Das Unternehmen mit 30 Mitarbeitern und einer jährlichen Tonnage an chemischen Rohstoffen von 15.000 Tonnen mit zwei Standorten in Deutschland und in der Schweiz setzt dabei vor allem auf die Durchgängigkeit zwischen Ressourcenplanung im Unternehmen (ERP) und Finanzbuchhaltung in der GUS-OS Suite.

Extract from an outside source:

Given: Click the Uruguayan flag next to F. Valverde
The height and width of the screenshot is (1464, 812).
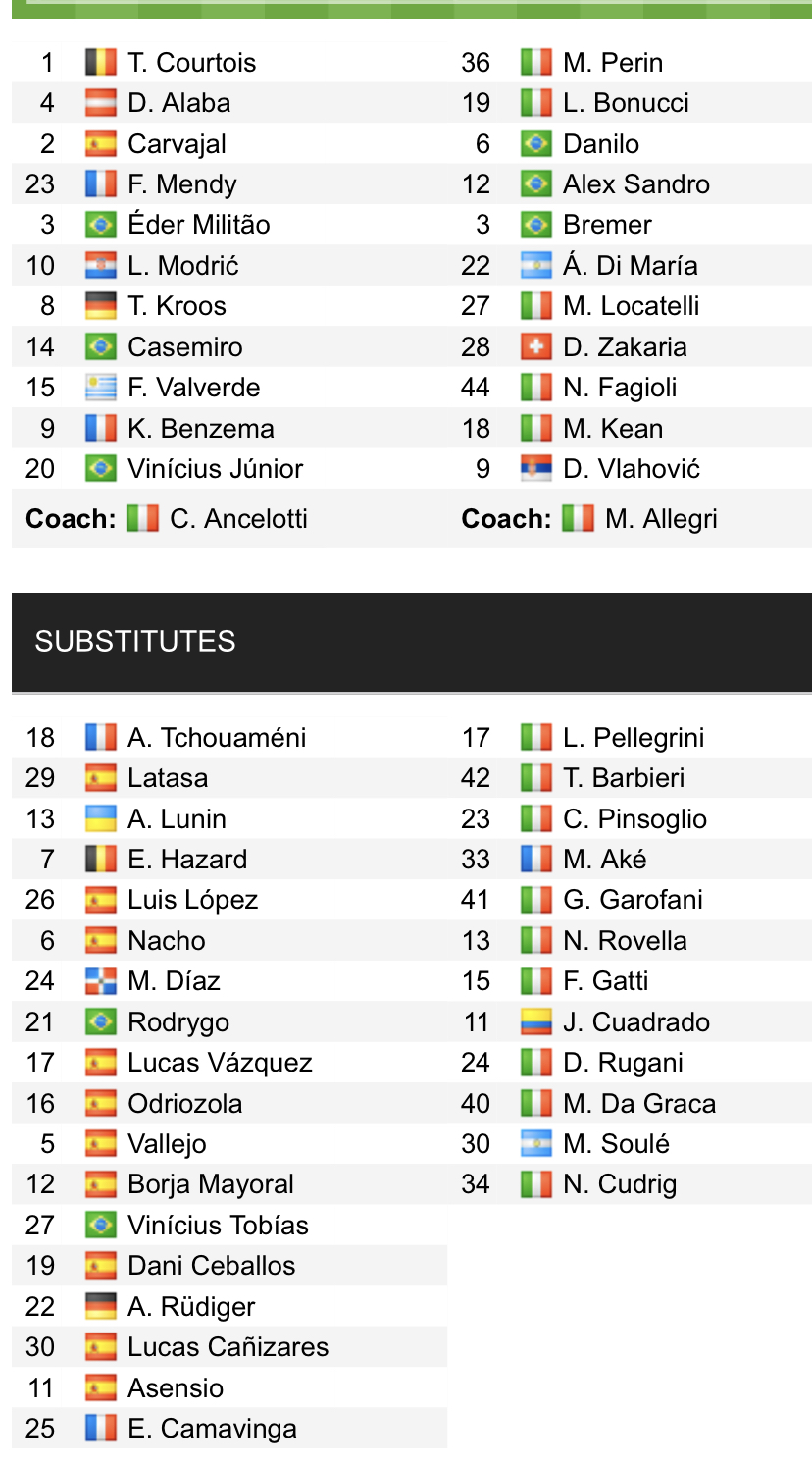Looking at the screenshot, I should click(x=100, y=388).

Um das stetige Wachstum in Europa besser steuern zu können, wurde jetzt das auf Lösungen für die Prozessindustrie spezialisierte Softwarehaus ausgewählt, um mit der OS Suite die Geschäftsprozesse ganzheitlich zu konzipieren. „Neben der Branchenkenntnis hat uns vor allem das anwendungsintegrierte Workflow-Management überzeugt“, erkläre Markus Cording, Vertriebsleiter bei Magnesia. „Damit können wir einerseits Sicherheit im Geschäftsprozess erlangen, andererseits aber erlaubt uns das Workflowdesign, Änderungen im Geschäftsprozessablauf flexibel vorzunehmen.“
Auf das selbe Lager zugreifen
Eine der Besonderheiten der Lösungen besteht laut Anbieter darin, dass sowohl aus der Schweiz als auch aus Deutschland auf dasselbe Lager zugegriffen wird. Dazu müssen die Bestände unternehmensübegreifend geführt werden. Ein weiterer Integrationsvorteil besteht darin, dass nunmehr mit einer einheitlichen, durchgängigen Software-Suite bisherige Insellösungen abgelöst und damit Medienbrüche im Prozessablauf überwunden werden können, heißt es.
Magnesia ist ein 30 Jahre altes Unternehmen mit einer mehr als tausendjährigen Tradition. Als Nachfolgerin der Lüneburger Saline, deren erste Erwähnung auf das Jahr 956 zurückgeht, konzentrierte sich die Magnesia Gruppe von Anfang an auf die Expertise im Umgang mit mineralischen Stoffen. Heute wird von den beiden Standorten in Deutschland und in der Schweiz (Magnesia AG in Münchenstein) ein weltweiter Handel vor allem mit Magnesium- und Calciumverbindungen betrieben.